国立シンガポール大学公共政策大学院名誉顧問、新日本海新聞社取締役東京支社長。
1963年生まれ。早稲田大学卒業、慶応義塾大学大学院修了(MBA取得)。デューク大学ロースクール修了(法学修士)、エール大学大学院修了(経済学修士)、オックスフォード大学上級管理者養成プログラム修了、ハーバード大学ケネディスクール危機管理プログラム修了、スタンフォード大学ビジネススクールEコマースプログラム修了、東京大学EMP修了。
2002年から10年まで参議院議員を務めた間、内閣府大臣政務官(経済財政、金融、再チャレンジ担当)、参議院国土交通委員長などを歴任。
シンガポールの国父リー・クアンユー氏との親交を始め、欧米やインドの政治家、富豪、グローバル企業経営者たちに幅広い人脈を持つ。世界の政治、金融、研究の第一線で戦い続けてきた数少ない日本人の一人。
2014年8月、シンガポールにアジアの地政学リスクを分析するシンクタンク「日本戦略情報機構(JII)」を設立。

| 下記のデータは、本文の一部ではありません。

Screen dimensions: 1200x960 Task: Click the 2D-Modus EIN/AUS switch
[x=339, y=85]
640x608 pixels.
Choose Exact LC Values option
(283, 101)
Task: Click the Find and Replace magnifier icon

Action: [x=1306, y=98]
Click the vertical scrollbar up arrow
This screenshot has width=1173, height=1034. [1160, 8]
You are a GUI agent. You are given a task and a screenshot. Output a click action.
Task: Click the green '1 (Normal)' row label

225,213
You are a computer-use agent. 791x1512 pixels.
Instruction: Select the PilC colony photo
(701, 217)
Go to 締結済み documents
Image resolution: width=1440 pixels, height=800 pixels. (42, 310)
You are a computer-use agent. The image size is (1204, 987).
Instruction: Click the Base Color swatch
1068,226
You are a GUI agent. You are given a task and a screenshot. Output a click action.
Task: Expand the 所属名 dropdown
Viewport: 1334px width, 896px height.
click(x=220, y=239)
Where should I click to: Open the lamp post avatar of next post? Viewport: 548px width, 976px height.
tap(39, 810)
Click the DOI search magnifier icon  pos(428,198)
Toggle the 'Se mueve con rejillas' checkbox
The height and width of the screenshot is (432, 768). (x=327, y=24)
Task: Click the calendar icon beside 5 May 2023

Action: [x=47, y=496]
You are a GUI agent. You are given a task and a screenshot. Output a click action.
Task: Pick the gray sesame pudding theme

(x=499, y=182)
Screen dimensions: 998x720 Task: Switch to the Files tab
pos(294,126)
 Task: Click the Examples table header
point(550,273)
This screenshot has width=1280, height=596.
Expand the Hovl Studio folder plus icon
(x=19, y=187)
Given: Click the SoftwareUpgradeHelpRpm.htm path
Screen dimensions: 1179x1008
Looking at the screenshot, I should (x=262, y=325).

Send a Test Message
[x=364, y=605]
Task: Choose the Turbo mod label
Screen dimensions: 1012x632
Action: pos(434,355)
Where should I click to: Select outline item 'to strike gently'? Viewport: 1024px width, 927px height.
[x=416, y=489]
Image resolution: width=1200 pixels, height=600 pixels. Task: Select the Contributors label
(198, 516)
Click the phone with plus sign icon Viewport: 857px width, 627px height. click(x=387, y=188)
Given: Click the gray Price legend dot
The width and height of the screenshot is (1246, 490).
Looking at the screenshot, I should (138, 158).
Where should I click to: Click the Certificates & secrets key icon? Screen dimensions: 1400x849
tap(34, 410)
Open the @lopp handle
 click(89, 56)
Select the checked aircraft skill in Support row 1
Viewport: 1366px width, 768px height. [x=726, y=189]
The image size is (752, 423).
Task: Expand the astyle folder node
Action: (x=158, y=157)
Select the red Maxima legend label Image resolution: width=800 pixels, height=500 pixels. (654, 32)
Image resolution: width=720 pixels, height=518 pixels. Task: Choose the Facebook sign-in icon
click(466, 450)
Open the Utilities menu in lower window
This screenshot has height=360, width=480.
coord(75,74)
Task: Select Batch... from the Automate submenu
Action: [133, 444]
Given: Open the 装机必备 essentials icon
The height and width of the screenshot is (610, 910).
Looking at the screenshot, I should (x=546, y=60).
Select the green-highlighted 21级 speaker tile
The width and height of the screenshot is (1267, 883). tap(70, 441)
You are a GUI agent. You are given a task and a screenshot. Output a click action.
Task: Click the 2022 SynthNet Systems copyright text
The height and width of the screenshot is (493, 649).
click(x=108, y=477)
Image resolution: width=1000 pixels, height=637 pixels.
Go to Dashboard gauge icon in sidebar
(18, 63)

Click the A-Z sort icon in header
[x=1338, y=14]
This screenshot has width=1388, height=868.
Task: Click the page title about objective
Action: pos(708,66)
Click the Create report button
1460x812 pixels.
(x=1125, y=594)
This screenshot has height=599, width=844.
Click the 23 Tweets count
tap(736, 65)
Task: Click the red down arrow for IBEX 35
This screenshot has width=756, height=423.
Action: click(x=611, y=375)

また、国立シンガポール大学(NUS)リー・クワンユー公共政策大学院の兼任教授に就任し、日本の政府関係者やビジネスリーダーに向けたアジア地政学研修を同校教授陣とともに実施する。
著書に『君に、世界との戦い方を教えよう 「グローバルの覇者をめざす教育」の最前線から』などがある。